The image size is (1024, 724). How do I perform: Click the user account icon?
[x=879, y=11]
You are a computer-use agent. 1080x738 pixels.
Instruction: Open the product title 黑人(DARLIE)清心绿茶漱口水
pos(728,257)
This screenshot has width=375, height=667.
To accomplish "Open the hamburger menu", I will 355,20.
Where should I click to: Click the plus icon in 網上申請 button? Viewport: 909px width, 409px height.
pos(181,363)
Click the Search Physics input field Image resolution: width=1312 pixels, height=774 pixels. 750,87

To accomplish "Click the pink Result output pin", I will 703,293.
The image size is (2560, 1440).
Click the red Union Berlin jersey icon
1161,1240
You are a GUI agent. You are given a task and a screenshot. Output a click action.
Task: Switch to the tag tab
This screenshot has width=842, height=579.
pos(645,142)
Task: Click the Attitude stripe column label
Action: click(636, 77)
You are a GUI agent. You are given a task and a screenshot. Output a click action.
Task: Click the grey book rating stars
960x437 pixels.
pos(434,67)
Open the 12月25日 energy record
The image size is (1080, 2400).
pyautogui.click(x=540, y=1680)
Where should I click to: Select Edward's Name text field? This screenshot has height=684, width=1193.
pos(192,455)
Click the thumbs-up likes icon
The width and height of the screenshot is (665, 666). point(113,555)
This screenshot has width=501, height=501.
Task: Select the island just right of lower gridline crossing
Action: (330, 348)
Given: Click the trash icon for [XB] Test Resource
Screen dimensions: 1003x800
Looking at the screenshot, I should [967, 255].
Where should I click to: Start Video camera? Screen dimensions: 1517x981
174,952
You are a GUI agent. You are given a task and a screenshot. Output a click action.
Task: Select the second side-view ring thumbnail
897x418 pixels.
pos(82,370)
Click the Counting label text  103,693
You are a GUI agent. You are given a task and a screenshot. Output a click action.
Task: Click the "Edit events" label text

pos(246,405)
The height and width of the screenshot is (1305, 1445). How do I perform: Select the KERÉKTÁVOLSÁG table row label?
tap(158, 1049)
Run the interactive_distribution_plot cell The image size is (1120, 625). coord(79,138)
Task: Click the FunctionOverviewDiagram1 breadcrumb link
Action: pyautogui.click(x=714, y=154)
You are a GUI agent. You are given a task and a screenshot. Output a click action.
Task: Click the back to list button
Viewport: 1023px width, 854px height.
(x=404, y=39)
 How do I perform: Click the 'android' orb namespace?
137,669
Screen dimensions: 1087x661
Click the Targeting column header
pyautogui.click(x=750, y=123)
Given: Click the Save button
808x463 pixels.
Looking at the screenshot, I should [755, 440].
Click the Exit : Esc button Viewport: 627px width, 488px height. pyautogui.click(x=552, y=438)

■ ■ ■

THE TASK:
Once you have read the entries, write them all out again exactly.

RESPONSE TO THE TASK:
The image size is (1024, 724). How do I perform: Click the user account icon?
[x=879, y=11]
You are a computer-use agent. 1080x738 pixels.
Instruction: Open the product title 黑人(DARLIE)清心绿茶漱口水
pos(728,257)
This screenshot has width=375, height=667.
To accomplish "Open the hamburger menu", I will 355,20.
Where should I click to: Click the plus icon in 網上申請 button? Viewport: 909px width, 409px height.
pos(181,363)
Click the Search Physics input field Image resolution: width=1312 pixels, height=774 pixels. 750,87

To accomplish "Click the pink Result output pin", I will 703,293.
The image size is (2560, 1440).
Click the red Union Berlin jersey icon
1161,1240
You are a GUI agent. You are given a task and a screenshot. Output a click action.
Task: Switch to the tag tab
This screenshot has width=842, height=579.
pos(645,142)
Task: Click the Attitude stripe column label
Action: click(636, 77)
You are a GUI agent. You are given a task and a screenshot. Output a click action.
Task: Click the grey book rating stars
960x437 pixels.
pos(434,67)
Open the 12月25日 energy record
The image size is (1080, 2400).
pyautogui.click(x=540, y=1680)
Where should I click to: Select Edward's Name text field? This screenshot has height=684, width=1193.
pos(192,455)
Click the thumbs-up likes icon
The width and height of the screenshot is (665, 666). point(113,555)
This screenshot has width=501, height=501.
Task: Select the island just right of lower gridline crossing
Action: (330, 348)
Given: Click the trash icon for [XB] Test Resource
Screen dimensions: 1003x800
Looking at the screenshot, I should [967, 255].
Where should I click to: Start Video camera? Screen dimensions: 1517x981
174,952
You are a GUI agent. You are given a task and a screenshot. Output a click action.
Task: Select the second side-view ring thumbnail
897x418 pixels.
pos(82,370)
Click the Counting label text  103,693
You are a GUI agent. You are given a task and a screenshot. Output a click action.
Task: Click the "Edit events" label text

pos(246,405)
The height and width of the screenshot is (1305, 1445). How do I perform: Select the KERÉKTÁVOLSÁG table row label?
tap(158, 1049)
Run the interactive_distribution_plot cell The image size is (1120, 625). coord(79,138)
Task: Click the FunctionOverviewDiagram1 breadcrumb link
Action: pyautogui.click(x=714, y=154)
You are a GUI agent. You are given a task and a screenshot. Output a click action.
Task: Click the back to list button
Viewport: 1023px width, 854px height.
(x=404, y=39)
 How do I perform: Click the 'android' orb namespace?
137,669
Screen dimensions: 1087x661
Click the Targeting column header
pyautogui.click(x=750, y=123)
Given: Click the Save button
808x463 pixels.
Looking at the screenshot, I should [755, 440].
Click the Exit : Esc button Viewport: 627px width, 488px height. pyautogui.click(x=552, y=438)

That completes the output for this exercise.